基地の街に暮らす市民として心に重くのしかかるのは、こうした国際法に反した先制攻撃による軍事力の投入が「平和」を遠ざけ、より大きな混乱を作り出しているという現実です。歴史学者のエマニュエル・トッドは「1S(イスラム国)を生んだのは、アメリカのイラク侵攻だ」(朝日新 聞、二〇一五・二・一九)と指摘します。欧米諸国が過去数十年にわたって繰り返してきた空爆や地上戦が、夥(おびただ)しい数の中東の市民を犠牲にしてきたことが、今日の「テロの脅威」を呼び込んでい ます。(新倉裕史著「横須賀基地と原子力空母」『私たちは戦争を許さない:安保法制の憲法違反を訴える』、安保法制違憲訴訟の会編、岩波書店、2017年、p 33~34)
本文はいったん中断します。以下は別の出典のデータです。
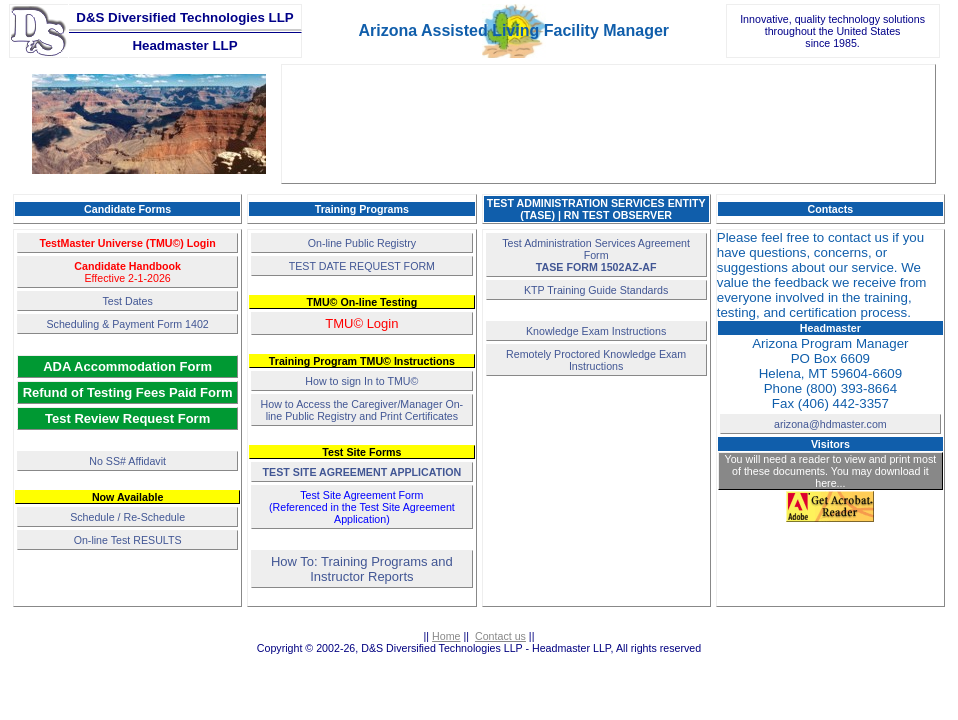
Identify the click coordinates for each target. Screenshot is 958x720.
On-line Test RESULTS (128, 540)
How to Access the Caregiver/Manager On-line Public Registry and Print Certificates (362, 410)
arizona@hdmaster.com (830, 424)
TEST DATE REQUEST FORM (362, 266)
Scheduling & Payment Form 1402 (127, 324)
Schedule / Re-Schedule (127, 517)
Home (446, 636)
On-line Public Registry (362, 243)
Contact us (500, 636)
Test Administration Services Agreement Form (596, 255)
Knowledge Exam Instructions (596, 331)
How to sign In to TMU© (361, 381)
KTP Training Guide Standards (596, 290)
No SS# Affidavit (127, 461)
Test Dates (127, 301)
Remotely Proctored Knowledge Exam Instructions (596, 360)
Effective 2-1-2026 (127, 272)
このところを読んで、「一事が万事」という言葉が脳裏に浮かんだ。米軍がやってきたこと、これからやろうとしていることも、同じようなことであろう、ということだ。このような米軍と自衛隊は足並みを揃えてきているわけだが、自衛隊も、日本も、同じようなことをするようになってしまうのか、と思うと、やりきれない。安保条約の支持者さん、もう目を覚ましてもいいのではないですか。